課題:
a - 黒いオランダ人に関する本文から「その後のリクルートでは、軍務期間は15年に延ばされている。」という一文を英語に訳せ。
b - 本文によれば、アフリカのゴールドコーストで行われた最初のリクルートで契約したのは何人か。
c - 本文のうち、「アフリカのゴールドコーストで行われた最初のリクルートでは、軍務期間は6年間で、契」を含む語句で始まり「館Elmina-Java Museumをオープンしている。」で終わる部分を、一字も変えずに書き写せ。

本文:
- - -

「黒いオランダ人(2)」(2020年09月27日)

アフリカのゴールドコーストで行われた最初のリクルートでは、軍務期間は6年間で、契
約満了時には再契約・帰国・ジャワに留まるの三択が自由に選べることになっていた。そ
のときに契約したのは44人で、現地オランダ軍での勤務経験を持つ者、借金返済のため
に契約金を望んだ者、そして奴隷たちがいたそうだ。

奴隷たちに関しては、オランダ人は黒人奴隷を自由人にし、その代償として東インド植民
地軍への志願書にサインさせたという話もある。かれらはひとり百フルデンを与えられ、
ガーナの商港エルミナElminaからジャワに向かうオランダ船に乗って東インドへやってき
た。その後のリクルートでは、軍務期間は15年に延ばされている。

東インドに到着後軍事訓練を受け、そのあと各地に派兵されて戦闘に従事した。ガーナ政
府はその過去の歴史のつながりを示すために、2003年エルミナにエルミナジャワ博物
館Elmina-Java Museumをオープンしている。

- - -

収集データ:
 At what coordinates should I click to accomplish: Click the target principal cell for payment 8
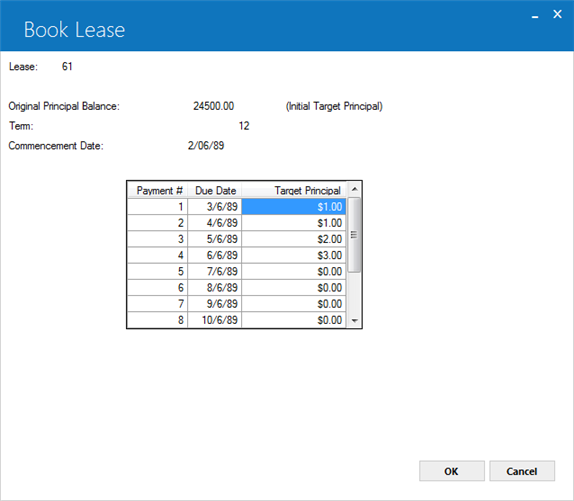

- - -

解答:
a - In later recruitment drives, the term of military service was extended to 15 years.

b - 44人。

c -
アフリカのゴールドコーストで行われた最初のリクルートでは、軍務期間は6年間で、契
約満了時には再契約・帰国・ジャワに留まるの三択が自由に選べることになっていた。そ
のときに契約したのは44人で、現地オランダ軍での勤務経験を持つ者、借金返済のため
に契約金を望んだ者、そして奴隷たちがいたそうだ。

奴隷たちに関しては、オランダ人は黒人奴隷を自由人にし、その代償として東インド植民
地軍への志願書にサインさせたという話もある。かれらはひとり百フルデンを与えられ、
ガーナの商港エルミナElminaからジャワに向かうオランダ船に乗って東インドへやってき
た。その後のリクルートでは、軍務期間は15年に延ばされている。

東インドに到着後軍事訓練を受け、そのあと各地に派兵されて戦闘に従事した。ガーナ政
府はその過去の歴史のつながりを示すために、2003年エルミナにエルミナジャワ博物
館Elmina-Java Museumをオープンしている。